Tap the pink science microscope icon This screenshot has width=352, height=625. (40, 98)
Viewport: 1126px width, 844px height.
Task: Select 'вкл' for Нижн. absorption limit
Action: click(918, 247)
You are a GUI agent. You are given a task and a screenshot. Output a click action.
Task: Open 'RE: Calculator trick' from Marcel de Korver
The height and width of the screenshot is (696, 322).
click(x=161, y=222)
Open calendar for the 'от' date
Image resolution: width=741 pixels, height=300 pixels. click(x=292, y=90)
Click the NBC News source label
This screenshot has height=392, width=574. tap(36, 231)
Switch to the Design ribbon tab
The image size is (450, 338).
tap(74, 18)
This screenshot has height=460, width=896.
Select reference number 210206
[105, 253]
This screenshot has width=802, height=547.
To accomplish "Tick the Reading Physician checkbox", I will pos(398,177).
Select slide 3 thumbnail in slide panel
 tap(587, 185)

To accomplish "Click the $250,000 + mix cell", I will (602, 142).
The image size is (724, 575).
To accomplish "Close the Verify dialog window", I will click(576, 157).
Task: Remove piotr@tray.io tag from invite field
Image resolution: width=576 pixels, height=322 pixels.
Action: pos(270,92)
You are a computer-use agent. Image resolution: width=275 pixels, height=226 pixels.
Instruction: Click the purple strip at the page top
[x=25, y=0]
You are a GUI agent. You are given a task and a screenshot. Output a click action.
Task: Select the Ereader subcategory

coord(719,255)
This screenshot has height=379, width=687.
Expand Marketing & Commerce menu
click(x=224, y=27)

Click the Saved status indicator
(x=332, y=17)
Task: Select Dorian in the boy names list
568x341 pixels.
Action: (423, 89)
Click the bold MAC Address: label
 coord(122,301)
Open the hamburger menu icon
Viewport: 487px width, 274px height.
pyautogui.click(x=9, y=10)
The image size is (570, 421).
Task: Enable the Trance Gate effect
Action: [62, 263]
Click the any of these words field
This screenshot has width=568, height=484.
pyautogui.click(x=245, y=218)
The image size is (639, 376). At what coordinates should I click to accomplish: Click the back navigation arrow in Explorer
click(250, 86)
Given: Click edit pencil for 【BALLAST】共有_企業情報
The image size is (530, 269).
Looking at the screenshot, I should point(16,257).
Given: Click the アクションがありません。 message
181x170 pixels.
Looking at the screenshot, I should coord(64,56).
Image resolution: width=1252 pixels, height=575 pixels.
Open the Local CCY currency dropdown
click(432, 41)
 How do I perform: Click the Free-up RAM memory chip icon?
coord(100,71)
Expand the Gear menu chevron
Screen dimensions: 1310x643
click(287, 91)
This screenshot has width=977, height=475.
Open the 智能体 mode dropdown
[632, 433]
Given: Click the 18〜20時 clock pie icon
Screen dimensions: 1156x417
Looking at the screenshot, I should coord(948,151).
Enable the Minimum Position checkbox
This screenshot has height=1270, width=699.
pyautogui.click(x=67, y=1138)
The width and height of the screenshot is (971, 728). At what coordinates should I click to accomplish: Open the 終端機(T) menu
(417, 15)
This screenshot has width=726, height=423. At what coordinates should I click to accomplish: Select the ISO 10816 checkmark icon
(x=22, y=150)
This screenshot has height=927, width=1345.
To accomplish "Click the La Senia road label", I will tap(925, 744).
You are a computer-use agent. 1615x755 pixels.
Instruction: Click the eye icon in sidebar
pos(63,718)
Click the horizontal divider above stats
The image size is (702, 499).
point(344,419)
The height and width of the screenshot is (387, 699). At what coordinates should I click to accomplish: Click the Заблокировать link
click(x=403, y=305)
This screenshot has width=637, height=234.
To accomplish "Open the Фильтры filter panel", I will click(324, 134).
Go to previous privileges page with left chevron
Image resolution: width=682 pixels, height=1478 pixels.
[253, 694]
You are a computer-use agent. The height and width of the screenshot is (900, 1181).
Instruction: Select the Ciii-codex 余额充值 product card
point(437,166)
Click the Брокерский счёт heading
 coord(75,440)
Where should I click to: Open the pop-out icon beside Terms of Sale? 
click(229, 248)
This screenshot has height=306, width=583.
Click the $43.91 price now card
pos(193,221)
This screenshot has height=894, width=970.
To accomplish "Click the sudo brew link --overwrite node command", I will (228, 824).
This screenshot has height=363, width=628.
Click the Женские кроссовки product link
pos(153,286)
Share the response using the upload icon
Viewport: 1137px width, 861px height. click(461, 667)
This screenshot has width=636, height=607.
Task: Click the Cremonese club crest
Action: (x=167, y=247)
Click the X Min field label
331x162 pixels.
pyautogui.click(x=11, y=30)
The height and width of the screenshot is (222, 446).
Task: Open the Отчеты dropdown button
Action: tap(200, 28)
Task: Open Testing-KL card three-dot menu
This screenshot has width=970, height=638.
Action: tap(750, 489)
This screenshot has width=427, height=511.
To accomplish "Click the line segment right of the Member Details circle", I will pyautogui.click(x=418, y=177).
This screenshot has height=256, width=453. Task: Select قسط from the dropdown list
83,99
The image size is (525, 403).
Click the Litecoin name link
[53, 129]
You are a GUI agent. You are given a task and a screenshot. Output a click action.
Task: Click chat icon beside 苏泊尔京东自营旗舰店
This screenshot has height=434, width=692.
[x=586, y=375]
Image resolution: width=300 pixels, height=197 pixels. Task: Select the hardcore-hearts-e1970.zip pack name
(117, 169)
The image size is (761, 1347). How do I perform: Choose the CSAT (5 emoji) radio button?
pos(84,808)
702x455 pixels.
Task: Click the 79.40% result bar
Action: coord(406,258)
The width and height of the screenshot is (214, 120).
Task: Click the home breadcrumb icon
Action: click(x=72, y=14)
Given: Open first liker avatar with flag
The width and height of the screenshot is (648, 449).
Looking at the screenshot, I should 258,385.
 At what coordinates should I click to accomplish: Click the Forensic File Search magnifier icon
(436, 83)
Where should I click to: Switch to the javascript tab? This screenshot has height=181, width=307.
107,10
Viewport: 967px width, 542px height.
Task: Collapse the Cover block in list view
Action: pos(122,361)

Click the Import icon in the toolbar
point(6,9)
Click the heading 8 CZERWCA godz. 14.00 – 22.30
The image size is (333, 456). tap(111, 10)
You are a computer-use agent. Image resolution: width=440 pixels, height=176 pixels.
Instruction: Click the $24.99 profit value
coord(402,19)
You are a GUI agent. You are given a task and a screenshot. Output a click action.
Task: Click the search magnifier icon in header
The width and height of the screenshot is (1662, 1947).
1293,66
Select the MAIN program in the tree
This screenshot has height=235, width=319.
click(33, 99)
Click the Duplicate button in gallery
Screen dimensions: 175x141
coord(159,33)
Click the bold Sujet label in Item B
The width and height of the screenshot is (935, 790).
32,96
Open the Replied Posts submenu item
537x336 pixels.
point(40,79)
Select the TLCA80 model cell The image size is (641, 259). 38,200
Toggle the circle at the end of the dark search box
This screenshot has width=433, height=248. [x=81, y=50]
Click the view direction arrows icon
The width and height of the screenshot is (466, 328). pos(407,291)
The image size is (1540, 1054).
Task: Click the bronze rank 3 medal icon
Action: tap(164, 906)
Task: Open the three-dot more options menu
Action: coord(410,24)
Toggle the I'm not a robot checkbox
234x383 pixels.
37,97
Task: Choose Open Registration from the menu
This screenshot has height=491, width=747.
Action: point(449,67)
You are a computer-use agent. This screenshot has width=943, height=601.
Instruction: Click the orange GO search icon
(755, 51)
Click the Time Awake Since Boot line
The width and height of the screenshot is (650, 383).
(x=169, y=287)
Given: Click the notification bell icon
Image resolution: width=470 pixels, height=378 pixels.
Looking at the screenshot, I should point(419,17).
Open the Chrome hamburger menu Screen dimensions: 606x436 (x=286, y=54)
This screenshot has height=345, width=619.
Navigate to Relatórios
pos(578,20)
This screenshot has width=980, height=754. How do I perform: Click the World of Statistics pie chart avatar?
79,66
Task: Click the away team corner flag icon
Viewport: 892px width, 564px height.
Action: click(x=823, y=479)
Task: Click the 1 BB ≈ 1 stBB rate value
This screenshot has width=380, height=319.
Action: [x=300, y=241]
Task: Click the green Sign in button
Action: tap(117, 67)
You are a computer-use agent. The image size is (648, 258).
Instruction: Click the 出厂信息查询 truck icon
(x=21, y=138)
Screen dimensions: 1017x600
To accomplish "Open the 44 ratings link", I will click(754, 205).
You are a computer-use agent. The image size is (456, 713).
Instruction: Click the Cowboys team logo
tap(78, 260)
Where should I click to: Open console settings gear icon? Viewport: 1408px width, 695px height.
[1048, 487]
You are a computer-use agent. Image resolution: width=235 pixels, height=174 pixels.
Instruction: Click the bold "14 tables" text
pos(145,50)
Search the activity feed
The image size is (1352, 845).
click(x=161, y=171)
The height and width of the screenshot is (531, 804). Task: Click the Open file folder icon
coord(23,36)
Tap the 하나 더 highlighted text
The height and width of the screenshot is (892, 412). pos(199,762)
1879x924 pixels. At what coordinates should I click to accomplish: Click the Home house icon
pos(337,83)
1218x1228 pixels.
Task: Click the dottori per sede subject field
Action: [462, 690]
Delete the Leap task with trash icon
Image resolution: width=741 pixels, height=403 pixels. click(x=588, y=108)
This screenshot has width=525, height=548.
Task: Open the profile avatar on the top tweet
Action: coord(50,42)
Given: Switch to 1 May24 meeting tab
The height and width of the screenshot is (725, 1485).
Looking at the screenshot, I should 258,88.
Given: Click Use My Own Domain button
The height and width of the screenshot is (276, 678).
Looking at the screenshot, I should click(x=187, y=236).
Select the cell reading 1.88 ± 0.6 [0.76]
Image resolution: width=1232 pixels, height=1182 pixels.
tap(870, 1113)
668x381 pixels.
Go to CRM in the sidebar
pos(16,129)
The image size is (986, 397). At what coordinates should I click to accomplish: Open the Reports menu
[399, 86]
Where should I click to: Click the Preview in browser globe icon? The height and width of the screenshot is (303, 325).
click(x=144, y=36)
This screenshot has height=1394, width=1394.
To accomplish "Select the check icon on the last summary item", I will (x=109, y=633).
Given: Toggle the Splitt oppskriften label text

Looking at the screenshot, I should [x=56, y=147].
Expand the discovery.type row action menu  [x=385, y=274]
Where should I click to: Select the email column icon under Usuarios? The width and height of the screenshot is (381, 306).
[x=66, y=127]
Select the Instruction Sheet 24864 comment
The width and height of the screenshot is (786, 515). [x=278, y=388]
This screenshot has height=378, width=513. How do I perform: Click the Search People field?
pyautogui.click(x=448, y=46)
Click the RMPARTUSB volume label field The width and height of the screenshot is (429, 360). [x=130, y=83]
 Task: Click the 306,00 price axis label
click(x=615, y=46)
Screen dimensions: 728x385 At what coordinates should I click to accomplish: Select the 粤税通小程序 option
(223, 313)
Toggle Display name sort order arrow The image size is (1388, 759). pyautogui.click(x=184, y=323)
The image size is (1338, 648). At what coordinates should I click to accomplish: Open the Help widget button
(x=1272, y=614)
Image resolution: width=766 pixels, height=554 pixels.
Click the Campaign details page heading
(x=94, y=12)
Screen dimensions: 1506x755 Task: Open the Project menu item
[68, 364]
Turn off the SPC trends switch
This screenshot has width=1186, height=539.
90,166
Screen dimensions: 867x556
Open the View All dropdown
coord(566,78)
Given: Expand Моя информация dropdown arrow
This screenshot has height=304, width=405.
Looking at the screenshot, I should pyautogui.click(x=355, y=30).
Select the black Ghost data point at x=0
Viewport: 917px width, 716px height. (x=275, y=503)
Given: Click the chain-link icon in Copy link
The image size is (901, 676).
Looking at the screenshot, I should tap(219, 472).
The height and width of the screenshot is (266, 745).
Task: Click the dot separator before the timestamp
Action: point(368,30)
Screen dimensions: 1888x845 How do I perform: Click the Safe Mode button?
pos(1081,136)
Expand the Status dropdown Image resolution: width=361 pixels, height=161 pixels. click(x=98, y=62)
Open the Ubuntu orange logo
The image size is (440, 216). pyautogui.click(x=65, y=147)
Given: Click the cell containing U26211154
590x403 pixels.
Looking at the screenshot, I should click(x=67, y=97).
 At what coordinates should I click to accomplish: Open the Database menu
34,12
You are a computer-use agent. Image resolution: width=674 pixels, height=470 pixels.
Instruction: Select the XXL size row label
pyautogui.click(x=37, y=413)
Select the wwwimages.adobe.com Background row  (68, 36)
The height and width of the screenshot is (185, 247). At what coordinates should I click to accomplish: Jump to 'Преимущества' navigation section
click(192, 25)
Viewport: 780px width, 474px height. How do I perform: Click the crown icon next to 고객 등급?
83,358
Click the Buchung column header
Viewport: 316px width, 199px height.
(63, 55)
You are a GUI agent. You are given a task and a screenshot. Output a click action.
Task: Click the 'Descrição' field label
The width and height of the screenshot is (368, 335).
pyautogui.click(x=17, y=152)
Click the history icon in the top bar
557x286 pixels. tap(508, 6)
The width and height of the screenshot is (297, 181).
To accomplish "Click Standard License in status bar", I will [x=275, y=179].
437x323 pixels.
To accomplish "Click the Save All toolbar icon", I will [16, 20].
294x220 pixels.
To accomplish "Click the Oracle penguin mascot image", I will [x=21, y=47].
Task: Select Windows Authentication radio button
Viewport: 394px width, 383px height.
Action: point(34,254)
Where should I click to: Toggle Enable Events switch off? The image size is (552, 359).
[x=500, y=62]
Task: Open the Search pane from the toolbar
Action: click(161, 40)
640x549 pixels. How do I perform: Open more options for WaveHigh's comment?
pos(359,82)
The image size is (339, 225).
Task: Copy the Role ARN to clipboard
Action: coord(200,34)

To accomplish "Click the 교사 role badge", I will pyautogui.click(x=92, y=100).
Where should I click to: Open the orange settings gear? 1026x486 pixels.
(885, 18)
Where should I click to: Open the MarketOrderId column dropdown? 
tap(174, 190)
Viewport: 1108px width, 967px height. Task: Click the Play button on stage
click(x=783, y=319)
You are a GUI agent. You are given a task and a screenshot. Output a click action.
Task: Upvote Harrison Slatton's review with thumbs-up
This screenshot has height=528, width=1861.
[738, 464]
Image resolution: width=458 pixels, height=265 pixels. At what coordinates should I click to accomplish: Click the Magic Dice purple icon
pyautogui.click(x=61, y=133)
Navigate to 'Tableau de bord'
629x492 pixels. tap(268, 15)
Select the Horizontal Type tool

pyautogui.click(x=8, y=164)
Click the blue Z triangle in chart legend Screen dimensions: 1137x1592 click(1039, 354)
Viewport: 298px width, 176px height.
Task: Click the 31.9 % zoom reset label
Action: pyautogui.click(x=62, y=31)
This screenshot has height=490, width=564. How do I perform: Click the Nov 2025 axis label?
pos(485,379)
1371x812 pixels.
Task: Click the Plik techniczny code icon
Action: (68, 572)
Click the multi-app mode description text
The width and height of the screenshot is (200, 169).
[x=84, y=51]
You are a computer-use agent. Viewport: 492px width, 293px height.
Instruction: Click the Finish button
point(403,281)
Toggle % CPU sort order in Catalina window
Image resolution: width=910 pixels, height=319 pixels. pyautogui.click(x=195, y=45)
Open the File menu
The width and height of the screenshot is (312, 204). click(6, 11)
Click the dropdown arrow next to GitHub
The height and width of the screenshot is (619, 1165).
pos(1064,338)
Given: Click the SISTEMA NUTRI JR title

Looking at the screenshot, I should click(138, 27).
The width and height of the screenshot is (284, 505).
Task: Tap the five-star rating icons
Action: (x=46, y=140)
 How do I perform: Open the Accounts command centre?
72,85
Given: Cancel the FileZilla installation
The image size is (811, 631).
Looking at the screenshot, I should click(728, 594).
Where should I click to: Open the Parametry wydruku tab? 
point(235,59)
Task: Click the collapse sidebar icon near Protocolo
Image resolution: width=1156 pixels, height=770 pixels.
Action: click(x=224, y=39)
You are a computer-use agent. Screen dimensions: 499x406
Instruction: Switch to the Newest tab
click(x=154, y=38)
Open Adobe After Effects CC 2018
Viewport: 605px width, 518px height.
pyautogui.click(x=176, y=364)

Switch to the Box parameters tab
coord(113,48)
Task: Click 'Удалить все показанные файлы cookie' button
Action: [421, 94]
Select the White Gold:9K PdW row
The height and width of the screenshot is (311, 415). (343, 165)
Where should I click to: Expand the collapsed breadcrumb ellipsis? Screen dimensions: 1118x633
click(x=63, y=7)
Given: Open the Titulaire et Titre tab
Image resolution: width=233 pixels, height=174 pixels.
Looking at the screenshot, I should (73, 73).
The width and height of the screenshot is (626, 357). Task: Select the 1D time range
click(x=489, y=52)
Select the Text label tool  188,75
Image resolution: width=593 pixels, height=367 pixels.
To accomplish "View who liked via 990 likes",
☆ ☆ ☆
▸ Description of the task:
All lines in the records with the string "header" should be copied out.

▸ Expected answer:
Task: Click the search magnifier icon in header
Click the Buchung column header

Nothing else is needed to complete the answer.